• Task statement:
Go to the line that contains "Viewport: 1456px width, 819px height." and extract it along with every line after it, exactly, through the end of the data below.

=====

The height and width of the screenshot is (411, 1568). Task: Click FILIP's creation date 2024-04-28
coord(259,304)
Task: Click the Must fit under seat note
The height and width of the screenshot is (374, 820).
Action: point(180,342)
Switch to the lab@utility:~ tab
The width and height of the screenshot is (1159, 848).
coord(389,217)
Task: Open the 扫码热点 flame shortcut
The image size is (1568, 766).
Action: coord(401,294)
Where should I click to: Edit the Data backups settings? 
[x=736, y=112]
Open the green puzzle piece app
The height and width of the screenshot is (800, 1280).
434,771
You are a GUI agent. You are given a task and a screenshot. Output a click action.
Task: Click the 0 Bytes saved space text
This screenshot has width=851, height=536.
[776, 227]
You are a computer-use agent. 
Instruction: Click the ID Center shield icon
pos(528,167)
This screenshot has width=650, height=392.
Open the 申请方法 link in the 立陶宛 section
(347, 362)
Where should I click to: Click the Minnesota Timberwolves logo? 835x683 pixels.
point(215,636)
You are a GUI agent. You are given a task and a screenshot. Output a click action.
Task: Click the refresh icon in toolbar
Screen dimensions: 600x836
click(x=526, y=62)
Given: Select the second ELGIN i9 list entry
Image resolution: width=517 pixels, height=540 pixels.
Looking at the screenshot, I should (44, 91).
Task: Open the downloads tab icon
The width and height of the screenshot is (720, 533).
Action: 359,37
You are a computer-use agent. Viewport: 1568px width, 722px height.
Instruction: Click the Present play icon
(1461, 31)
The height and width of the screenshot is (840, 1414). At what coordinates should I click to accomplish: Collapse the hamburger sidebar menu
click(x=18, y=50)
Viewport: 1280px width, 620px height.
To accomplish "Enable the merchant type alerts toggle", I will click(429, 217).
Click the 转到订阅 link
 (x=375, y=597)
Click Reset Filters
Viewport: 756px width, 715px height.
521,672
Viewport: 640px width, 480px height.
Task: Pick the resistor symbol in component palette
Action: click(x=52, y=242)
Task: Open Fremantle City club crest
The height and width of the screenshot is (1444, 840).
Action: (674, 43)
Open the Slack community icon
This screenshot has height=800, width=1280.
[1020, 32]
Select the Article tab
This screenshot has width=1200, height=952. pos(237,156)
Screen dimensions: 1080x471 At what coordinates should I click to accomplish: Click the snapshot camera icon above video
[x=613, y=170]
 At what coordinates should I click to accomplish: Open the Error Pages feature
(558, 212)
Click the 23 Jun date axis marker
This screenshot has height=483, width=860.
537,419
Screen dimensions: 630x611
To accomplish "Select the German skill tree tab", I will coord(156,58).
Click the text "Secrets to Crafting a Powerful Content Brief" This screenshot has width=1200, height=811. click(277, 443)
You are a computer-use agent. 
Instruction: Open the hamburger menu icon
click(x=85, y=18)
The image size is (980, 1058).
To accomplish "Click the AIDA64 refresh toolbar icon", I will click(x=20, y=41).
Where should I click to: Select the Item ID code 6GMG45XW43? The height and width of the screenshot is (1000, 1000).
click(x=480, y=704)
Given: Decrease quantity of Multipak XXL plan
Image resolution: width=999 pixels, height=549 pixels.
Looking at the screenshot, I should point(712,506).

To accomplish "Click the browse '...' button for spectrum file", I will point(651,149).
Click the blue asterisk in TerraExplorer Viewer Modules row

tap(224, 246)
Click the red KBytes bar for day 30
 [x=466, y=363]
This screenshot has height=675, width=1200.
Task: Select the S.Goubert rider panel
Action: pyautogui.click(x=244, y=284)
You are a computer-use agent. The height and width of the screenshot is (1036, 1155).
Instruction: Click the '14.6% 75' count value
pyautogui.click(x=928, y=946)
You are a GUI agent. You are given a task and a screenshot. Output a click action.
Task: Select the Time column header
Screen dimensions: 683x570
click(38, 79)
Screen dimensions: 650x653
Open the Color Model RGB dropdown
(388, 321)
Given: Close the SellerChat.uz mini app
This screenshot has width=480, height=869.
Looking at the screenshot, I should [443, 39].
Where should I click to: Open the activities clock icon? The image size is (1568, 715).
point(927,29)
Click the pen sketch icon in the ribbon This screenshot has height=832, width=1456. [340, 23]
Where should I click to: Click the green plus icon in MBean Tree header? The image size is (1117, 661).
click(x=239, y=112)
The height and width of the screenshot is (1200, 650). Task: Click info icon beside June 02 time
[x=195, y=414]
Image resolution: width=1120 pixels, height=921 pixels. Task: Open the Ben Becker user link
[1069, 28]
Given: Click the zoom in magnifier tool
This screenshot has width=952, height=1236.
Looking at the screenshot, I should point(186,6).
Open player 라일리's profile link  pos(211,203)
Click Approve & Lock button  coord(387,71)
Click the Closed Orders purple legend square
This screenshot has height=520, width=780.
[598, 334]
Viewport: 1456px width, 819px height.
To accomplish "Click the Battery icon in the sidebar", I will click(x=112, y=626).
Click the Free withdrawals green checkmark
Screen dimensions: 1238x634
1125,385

=====

• Worked solution:
Viewport: 1456px width, 819px height.
To accomplish "Click the Battery icon in the sidebar", I will click(x=112, y=626).
Click the Free withdrawals green checkmark
Screen dimensions: 1238x634
1125,385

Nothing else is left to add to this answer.